We thought we would throw out how we estimate our future expenses. Well, we base them on our current spending but make some adjustments for costs in the future. For example we won’t be paying for daycare in a couple of years, so while we spend about $24,000 on that now we don’t include it in our FIRE calculation. Another big difference between our current budget future budget is that we plan on paying off the mortgage before we retire. We also plan on relocating to another state with our version of ideal topography and climate. That will make a huge difference in the property taxes that we pay, since now we live in Texas which has no state income tax, but high property taxes, which amount to about $15,000/year. Not ideal for a FIRE situation. Ideally, we’d like to live in a state that has lower property taxes, since with minimal income we won’t have to worry much about income taxes.

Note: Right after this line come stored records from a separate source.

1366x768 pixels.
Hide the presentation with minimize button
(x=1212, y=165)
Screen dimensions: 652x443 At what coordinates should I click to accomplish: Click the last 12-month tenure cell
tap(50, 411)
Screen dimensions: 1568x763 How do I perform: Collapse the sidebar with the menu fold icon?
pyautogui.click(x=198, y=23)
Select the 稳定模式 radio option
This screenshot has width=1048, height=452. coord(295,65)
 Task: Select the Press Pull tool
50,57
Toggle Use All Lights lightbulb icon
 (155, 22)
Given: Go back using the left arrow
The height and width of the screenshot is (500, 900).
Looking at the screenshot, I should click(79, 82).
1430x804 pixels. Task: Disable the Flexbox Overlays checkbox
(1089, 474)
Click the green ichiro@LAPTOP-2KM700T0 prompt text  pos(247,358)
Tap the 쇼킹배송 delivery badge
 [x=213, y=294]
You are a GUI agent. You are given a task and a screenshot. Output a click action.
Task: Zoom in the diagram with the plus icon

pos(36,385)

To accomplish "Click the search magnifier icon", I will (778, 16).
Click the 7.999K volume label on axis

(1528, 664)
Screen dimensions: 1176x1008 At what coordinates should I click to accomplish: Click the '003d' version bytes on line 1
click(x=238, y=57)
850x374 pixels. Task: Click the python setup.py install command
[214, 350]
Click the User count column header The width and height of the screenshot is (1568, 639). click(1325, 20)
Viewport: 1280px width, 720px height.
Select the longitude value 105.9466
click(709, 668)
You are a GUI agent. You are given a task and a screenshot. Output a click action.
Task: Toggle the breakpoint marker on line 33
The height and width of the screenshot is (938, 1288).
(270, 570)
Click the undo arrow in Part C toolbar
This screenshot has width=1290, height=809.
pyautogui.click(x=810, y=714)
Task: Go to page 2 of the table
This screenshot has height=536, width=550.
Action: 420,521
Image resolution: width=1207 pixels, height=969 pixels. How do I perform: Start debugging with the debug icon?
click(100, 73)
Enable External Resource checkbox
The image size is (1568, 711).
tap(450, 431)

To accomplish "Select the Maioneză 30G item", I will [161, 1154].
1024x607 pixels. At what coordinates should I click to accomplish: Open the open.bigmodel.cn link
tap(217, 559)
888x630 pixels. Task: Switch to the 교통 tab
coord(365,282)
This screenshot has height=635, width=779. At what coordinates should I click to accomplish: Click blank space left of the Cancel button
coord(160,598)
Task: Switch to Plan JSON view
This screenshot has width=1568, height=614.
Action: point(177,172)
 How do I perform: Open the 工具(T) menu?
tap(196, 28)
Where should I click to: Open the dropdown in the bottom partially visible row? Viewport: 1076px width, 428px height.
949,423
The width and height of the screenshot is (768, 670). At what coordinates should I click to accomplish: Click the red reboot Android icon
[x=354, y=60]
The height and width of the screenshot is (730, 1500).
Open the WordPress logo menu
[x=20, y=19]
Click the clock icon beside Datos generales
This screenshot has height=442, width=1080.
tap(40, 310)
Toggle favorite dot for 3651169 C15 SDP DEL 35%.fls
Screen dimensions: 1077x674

Monthly estimates - 2015 vs FIRE

Monthly estimates – 2015 vs FIRE

Below are the details, I’ll use our expenses in 2015 to demonstrate our before-and-after.

Mortgage – currently $1910. Expected – $287.5. This includes tax and insurance. I’ve estimated this based on a house in Virginia the costs $250,000.

House utilities – $260. This is based on exactly what we spend now. While our FIRE house will be smaller, utilities in Texas seem pretty cheap compared to the national average.

Future Health insurance – $353. This is a “silver plan” in Virginia based on our expected income. Online calculators are great for research!

Future Dental – $87.5. These are my estimated out-of-pocket expenses. We may have to get insurance later if the kids need orthodontics, and need more as we age. But I think this is a good start.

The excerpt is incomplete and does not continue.